■ **Given request A**
How many lines of the entries below contain the string "screenshot"? Reply with the number alone.

In an interview with Reuters, writer, angler, and scientist Anders Halverson talks about his new book An Entirely Synthetic Fish: How Rainbow Trout Beguiled America and Overran the World, continuing to find time to fish, and the unintended consequences of non-native species introduction:
“I’m sure there are many effects that we have no idea about right now … there are effects even on the finches and bats nearby because the rainbow vacuum up all the larvae. Then there’s no hatch of flies for the bats or the finches. So it ripples out to the terrestrial system as well.”
Stephanie Simon in The Wall Street Journal explores the recent angst between Colorado rafters and fisherman: fisher folk hoping to bar passage of local rafting companies through private stretches of river; rafting companies, on the other hand, feeling it’s their right to float public waterways (through private property) without being sued for civil trespass.
“This may sound like an obscure dispute. But it has been a thorny issue in Colorado for a century—in keeping with an aphorism, often attributed to Mark Twain, that out West, whiskey is for drinking and water is for fighting.”
Lead by marine researcher Dr. Bryan Wallace, a recent synthesis of global oceanic “bycatch” data has indicated that three types of commercial fishing gear–long-lines, gillnets and trawls–are severely impacting populations and survival of sea turtles once they’re ensnared.

■ **Given request B**
Copy out the fishing news passage above in full, word for word.

■ **Given information**
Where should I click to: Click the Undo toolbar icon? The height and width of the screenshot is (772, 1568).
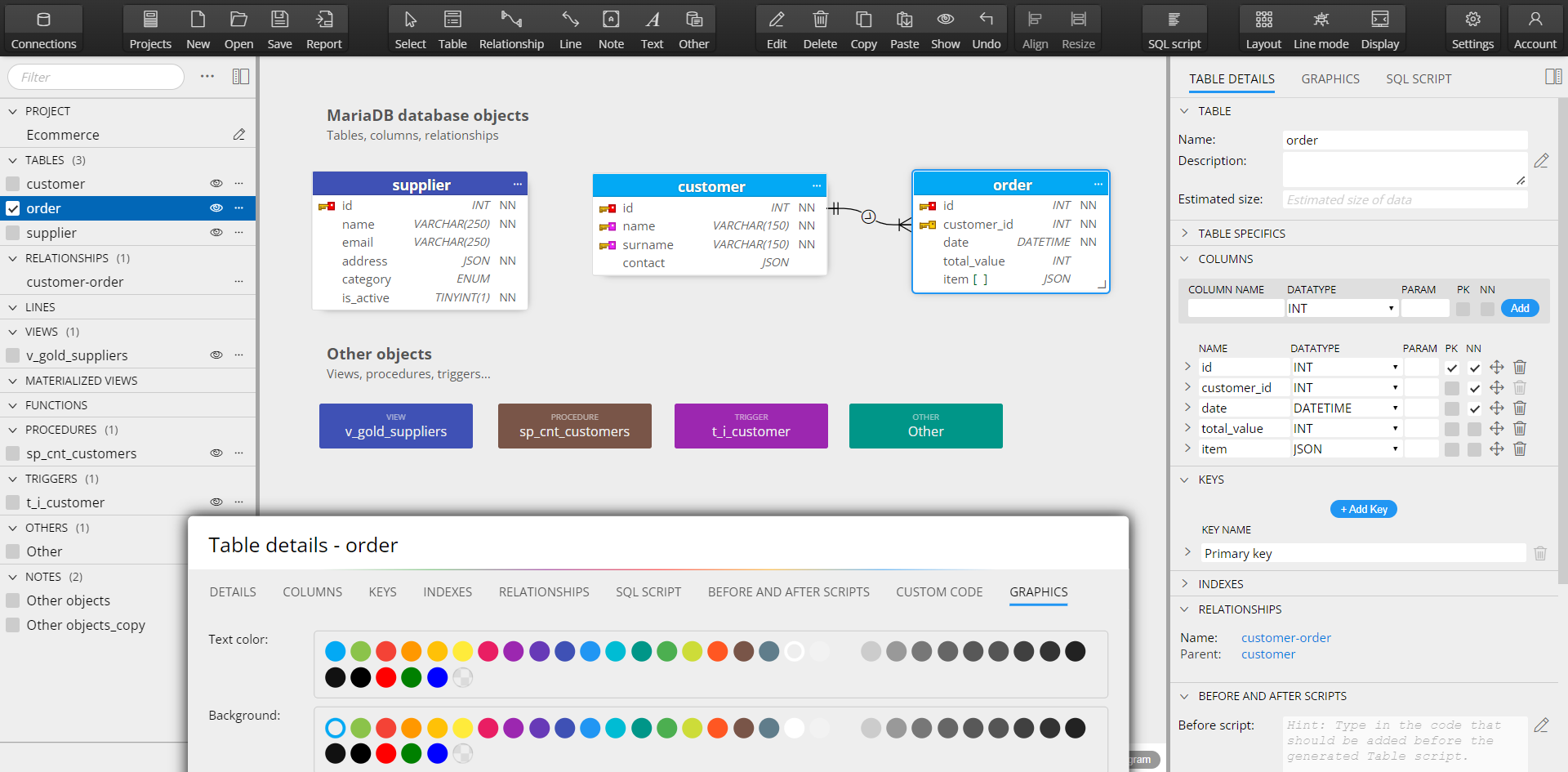(986, 29)
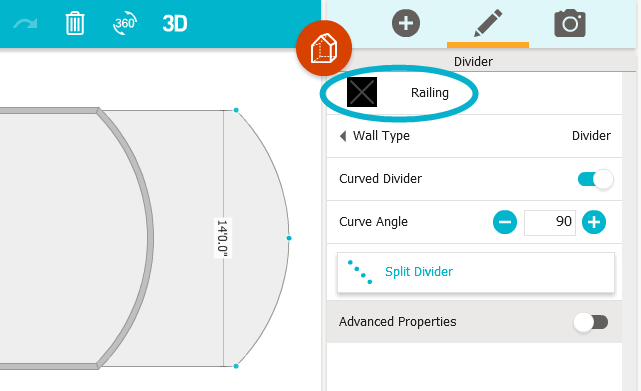Expand the Wall Type selector arrow
641x391 pixels.
click(343, 136)
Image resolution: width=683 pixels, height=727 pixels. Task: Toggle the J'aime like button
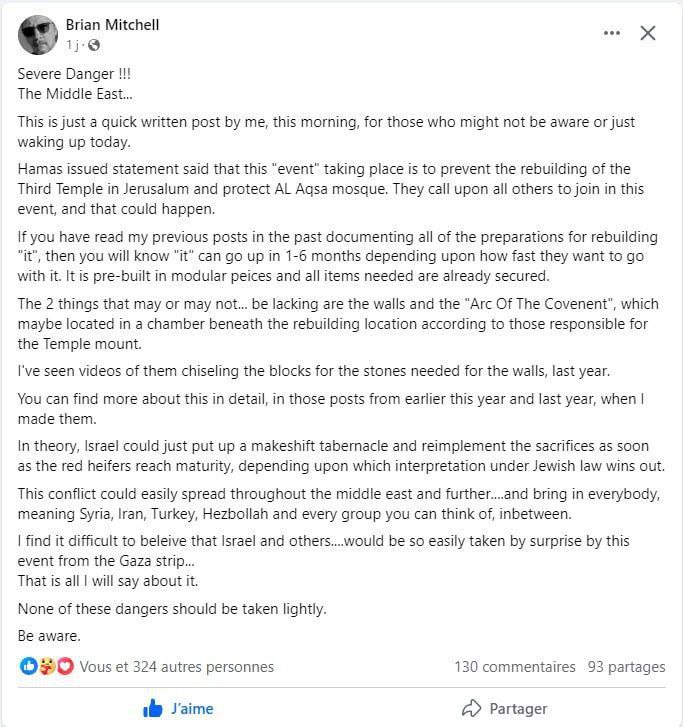[179, 708]
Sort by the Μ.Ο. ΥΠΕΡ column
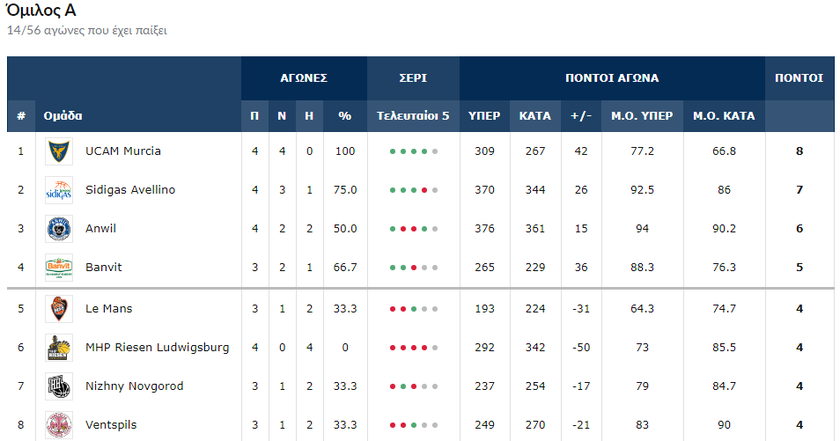 coord(644,116)
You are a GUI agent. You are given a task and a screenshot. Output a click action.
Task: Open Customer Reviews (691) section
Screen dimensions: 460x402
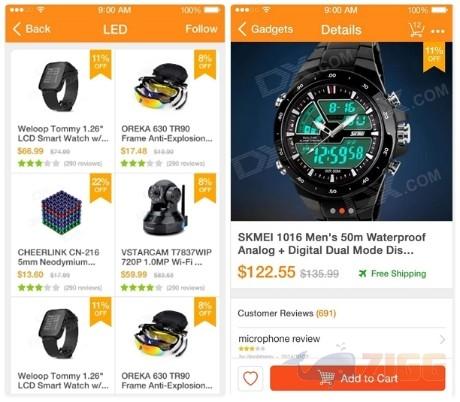[x=286, y=313]
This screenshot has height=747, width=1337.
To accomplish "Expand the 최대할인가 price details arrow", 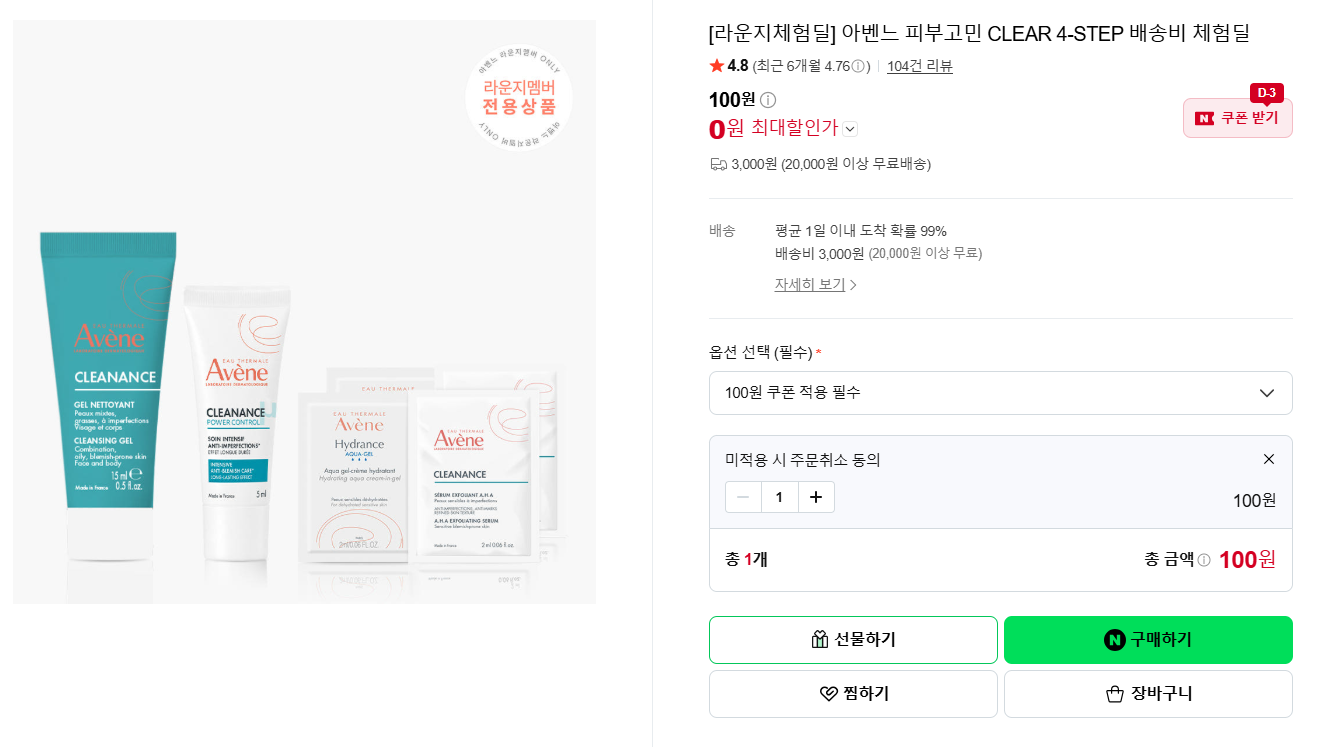I will click(850, 129).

■ **Task solution A**
3

■ **Task solution B**
In an interview with Reuters, writer, angler, and scientist Anders Halverson talks about his new book An Entirely Synthetic Fish: How Rainbow Trout Beguiled America and Overran the World, continuing to find time to fish, and the unintended consequences of non-native species introduction:
“I’m sure there are many effects that we have no idea about right now … there are effects even on the finches and bats nearby because the rainbow vacuum up all the larvae. Then there’s no hatch of flies for the bats or the finches. So it ripples out to the terrestrial system as well.”
Stephanie Simon in The Wall Street Journal explores the recent angst between Colorado rafters and fisherman: fisher folk hoping to bar passage of local rafting companies through private stretches of river; rafting companies, on the other hand, feeling it’s their right to float public waterways (through private property) without being sued for civil trespass.
“This may sound like an obscure dispute. But it has been a thorny issue in Colorado for a century—in keeping with an aphorism, often attributed to Mark Twain, that out West, whiskey is for drinking and water is for fighting.”
Lead by marine researcher Dr. Bryan Wallace, a recent synthesis of global oceanic “bycatch” data has indicated that three types of commercial fishing gear–long-lines, gillnets and trawls–are severely impacting populations and survival of sea turtles once they’re ensnared.